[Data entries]

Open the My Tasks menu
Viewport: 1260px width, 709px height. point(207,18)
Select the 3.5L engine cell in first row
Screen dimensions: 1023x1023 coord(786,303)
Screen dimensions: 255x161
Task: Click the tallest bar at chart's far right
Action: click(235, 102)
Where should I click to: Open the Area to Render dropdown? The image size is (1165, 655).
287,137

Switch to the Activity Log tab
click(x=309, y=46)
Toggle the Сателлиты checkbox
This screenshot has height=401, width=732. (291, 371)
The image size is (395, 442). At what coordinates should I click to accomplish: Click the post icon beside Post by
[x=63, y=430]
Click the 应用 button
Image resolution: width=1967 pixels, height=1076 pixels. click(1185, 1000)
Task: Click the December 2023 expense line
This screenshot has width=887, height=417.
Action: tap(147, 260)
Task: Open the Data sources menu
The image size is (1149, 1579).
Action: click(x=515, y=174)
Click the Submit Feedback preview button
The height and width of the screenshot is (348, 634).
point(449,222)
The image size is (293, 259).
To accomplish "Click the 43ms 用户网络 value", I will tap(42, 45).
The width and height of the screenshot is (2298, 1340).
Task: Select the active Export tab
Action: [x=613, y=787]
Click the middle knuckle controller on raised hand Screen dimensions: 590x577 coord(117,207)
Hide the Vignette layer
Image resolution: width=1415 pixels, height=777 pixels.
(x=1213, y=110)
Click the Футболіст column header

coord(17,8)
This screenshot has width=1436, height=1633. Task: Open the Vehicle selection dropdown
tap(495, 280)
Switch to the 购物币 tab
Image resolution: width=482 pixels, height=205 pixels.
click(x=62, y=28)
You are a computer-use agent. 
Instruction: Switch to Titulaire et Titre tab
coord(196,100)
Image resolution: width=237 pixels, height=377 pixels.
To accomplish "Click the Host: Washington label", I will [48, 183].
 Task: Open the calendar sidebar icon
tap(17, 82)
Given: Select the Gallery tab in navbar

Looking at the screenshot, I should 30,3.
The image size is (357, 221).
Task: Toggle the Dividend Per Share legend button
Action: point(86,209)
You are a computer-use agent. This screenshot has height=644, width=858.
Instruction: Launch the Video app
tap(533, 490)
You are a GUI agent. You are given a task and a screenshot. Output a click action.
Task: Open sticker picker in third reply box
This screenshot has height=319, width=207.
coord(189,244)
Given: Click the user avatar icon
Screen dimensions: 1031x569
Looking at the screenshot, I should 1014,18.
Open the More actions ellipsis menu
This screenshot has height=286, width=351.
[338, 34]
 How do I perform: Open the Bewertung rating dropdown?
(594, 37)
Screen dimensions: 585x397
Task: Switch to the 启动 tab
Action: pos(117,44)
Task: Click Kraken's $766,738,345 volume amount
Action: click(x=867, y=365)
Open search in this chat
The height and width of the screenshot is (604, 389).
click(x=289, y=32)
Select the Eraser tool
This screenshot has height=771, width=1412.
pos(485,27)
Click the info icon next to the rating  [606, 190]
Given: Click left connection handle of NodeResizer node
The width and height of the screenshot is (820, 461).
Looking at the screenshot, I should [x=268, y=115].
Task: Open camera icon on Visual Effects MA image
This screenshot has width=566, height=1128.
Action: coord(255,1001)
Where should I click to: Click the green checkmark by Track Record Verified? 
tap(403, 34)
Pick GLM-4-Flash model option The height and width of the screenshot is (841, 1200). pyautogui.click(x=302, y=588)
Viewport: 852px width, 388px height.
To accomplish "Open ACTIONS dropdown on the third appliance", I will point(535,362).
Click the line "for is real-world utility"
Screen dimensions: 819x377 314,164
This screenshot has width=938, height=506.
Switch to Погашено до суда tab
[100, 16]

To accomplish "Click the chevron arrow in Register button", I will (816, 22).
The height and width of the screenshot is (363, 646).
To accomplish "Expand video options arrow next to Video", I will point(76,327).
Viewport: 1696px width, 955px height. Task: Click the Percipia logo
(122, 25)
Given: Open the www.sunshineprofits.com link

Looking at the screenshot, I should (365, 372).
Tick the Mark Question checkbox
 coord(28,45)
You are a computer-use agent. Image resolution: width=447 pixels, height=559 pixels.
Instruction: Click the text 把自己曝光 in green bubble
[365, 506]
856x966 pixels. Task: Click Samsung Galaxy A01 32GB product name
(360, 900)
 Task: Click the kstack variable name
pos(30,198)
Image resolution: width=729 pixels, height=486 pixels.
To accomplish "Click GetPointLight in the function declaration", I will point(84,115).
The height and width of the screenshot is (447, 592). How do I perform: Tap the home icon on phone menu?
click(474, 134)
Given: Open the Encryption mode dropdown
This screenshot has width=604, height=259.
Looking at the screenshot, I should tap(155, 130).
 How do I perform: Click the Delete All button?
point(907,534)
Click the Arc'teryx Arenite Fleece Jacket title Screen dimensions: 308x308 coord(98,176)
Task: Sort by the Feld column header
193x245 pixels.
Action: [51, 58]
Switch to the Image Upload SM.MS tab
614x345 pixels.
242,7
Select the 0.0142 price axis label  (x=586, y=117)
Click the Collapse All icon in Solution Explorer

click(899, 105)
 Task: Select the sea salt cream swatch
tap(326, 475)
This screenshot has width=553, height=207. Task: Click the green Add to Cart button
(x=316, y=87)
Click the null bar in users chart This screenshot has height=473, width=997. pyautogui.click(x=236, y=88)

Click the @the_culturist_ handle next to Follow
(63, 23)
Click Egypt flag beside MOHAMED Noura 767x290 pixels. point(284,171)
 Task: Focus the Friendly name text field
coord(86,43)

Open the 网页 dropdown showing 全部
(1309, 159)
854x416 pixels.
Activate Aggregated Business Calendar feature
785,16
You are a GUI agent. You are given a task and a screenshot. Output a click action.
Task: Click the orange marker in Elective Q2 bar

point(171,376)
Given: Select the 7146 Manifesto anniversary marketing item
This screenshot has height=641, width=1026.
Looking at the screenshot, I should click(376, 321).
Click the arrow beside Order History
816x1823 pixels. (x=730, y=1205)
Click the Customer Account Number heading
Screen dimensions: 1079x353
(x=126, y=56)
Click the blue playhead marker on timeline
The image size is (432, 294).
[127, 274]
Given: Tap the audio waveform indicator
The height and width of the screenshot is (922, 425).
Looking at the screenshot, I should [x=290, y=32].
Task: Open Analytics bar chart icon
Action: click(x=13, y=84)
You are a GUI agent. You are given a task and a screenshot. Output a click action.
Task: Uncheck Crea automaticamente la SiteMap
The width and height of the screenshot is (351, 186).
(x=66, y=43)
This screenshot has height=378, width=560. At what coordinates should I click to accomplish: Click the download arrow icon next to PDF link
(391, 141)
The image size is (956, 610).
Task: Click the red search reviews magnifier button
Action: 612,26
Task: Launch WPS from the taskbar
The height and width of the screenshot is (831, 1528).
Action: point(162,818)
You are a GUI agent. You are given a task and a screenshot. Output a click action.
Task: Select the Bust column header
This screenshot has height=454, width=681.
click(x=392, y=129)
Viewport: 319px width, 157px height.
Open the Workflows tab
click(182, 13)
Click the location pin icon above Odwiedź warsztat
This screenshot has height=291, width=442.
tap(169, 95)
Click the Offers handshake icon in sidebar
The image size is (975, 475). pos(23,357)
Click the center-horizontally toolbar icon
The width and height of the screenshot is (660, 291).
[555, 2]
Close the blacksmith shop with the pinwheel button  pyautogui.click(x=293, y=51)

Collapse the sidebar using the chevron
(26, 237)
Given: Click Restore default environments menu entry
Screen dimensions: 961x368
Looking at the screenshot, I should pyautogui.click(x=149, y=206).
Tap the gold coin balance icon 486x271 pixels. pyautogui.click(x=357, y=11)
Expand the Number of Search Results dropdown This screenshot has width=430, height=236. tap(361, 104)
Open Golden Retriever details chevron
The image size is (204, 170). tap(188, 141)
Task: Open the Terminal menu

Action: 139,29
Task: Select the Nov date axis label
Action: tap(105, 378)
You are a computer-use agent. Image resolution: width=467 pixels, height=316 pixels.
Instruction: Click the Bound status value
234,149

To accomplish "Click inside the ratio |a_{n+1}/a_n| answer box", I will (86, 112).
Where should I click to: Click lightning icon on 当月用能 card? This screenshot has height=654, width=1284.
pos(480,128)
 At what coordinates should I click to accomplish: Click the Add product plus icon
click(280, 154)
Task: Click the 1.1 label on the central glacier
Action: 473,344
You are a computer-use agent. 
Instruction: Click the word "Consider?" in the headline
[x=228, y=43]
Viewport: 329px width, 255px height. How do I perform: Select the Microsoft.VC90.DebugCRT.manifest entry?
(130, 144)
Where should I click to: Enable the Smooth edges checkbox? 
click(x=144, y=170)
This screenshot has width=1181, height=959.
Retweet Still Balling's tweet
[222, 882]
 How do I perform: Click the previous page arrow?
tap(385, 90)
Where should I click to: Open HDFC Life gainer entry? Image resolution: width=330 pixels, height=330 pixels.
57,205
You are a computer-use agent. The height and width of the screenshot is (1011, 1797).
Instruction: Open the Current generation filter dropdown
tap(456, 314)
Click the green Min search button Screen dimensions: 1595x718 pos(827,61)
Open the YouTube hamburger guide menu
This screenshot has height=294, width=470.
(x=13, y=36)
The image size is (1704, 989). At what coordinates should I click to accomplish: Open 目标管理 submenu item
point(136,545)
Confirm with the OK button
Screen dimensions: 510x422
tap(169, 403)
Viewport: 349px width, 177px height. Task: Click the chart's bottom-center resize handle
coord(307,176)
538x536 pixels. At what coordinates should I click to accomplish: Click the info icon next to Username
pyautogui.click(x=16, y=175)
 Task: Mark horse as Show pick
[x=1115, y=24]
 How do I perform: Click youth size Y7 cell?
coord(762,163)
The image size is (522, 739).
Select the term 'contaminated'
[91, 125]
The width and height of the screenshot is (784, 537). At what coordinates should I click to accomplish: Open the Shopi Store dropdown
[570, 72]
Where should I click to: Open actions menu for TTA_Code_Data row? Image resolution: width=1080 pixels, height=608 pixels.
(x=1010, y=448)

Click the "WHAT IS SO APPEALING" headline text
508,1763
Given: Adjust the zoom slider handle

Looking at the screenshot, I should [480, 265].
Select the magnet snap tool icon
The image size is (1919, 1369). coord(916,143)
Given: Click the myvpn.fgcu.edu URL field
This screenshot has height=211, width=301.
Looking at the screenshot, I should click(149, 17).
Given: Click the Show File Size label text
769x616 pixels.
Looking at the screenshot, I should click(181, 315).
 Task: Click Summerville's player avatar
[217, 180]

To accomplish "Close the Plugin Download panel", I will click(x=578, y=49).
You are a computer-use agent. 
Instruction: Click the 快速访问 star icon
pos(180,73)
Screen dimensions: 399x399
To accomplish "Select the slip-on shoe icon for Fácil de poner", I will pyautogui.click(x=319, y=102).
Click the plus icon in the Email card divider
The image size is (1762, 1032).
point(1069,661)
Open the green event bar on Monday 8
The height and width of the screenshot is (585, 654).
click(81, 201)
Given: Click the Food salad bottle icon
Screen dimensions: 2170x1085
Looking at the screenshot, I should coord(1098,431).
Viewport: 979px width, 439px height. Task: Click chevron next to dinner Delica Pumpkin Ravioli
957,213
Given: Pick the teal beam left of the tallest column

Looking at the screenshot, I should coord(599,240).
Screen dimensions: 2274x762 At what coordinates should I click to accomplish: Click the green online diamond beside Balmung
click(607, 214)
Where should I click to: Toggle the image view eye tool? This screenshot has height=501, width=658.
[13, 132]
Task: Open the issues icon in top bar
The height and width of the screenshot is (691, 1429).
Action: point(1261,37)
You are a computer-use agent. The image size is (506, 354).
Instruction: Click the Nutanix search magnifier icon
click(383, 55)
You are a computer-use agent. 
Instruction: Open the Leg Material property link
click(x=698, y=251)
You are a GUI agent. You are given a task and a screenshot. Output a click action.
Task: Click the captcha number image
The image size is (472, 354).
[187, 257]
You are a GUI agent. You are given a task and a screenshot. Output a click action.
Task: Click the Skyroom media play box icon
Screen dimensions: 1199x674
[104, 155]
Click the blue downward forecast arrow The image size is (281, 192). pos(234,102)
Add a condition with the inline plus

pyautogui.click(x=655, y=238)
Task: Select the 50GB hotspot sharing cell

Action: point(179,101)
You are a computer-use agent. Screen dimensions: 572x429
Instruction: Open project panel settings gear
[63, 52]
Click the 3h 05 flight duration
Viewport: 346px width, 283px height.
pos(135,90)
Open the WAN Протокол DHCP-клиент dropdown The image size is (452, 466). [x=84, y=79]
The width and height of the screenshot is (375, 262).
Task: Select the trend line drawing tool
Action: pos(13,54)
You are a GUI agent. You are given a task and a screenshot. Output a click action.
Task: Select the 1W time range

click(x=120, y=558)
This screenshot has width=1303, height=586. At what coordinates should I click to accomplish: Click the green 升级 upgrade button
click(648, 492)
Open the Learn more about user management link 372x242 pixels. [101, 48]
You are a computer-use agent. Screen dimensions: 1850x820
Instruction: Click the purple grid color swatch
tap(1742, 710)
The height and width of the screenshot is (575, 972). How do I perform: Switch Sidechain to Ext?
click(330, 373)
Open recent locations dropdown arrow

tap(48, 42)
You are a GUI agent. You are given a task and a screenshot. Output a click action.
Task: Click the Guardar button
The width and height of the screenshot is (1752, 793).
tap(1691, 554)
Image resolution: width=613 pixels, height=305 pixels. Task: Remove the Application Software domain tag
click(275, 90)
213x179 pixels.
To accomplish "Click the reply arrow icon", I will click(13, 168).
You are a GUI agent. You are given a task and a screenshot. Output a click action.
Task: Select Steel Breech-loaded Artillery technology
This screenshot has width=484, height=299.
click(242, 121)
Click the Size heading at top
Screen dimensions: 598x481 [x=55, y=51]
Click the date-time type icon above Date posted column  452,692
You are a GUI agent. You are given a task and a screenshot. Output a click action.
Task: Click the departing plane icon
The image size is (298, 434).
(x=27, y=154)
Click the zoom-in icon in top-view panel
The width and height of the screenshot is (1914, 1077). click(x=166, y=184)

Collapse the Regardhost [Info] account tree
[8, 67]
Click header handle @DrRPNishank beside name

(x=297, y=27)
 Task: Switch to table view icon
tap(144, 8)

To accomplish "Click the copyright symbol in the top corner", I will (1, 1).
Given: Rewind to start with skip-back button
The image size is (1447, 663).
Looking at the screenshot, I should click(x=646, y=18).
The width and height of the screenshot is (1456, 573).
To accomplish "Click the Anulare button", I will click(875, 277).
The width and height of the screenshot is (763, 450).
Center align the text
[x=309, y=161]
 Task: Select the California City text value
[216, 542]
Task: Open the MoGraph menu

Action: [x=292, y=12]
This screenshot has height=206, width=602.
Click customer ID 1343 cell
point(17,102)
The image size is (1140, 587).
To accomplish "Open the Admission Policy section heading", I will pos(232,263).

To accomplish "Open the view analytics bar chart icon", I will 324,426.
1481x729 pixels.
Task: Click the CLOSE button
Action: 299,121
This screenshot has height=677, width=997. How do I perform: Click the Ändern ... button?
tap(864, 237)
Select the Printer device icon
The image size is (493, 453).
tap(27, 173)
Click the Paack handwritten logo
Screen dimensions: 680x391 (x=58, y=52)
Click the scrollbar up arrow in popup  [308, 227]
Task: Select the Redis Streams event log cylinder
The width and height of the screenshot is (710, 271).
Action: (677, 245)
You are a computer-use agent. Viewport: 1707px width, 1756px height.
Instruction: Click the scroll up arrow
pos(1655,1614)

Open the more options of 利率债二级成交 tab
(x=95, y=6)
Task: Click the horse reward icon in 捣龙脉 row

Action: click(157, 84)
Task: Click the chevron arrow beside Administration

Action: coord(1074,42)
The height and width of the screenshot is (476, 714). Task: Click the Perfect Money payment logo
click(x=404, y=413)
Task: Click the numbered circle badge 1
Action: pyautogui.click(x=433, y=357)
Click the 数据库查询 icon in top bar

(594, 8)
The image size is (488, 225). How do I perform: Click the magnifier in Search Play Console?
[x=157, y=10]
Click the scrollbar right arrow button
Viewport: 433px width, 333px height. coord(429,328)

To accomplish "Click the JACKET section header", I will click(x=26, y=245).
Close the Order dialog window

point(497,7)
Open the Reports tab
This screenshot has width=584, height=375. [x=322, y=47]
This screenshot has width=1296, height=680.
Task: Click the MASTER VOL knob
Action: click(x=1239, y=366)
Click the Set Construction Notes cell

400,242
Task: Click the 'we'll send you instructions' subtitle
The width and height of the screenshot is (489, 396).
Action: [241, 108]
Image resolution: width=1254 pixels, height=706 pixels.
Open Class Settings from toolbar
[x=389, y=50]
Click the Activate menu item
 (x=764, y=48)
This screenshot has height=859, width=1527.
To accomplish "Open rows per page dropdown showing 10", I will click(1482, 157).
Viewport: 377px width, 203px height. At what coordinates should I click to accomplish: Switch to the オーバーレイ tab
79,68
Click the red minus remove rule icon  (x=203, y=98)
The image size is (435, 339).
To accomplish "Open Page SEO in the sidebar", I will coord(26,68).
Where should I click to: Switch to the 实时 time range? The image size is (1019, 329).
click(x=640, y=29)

■ What the task asks: Reproduce the items above verbatim, from the line with "Open the Learn" to the line with "tap(48, 42)", including both.

■ Written answer:
Open the Learn more about user management link 372x242 pixels. [101, 48]
You are a computer-use agent. Screen dimensions: 1850x820
Instruction: Click the purple grid color swatch
tap(1742, 710)
The height and width of the screenshot is (575, 972). How do I perform: Switch Sidechain to Ext?
click(330, 373)
Open recent locations dropdown arrow

tap(48, 42)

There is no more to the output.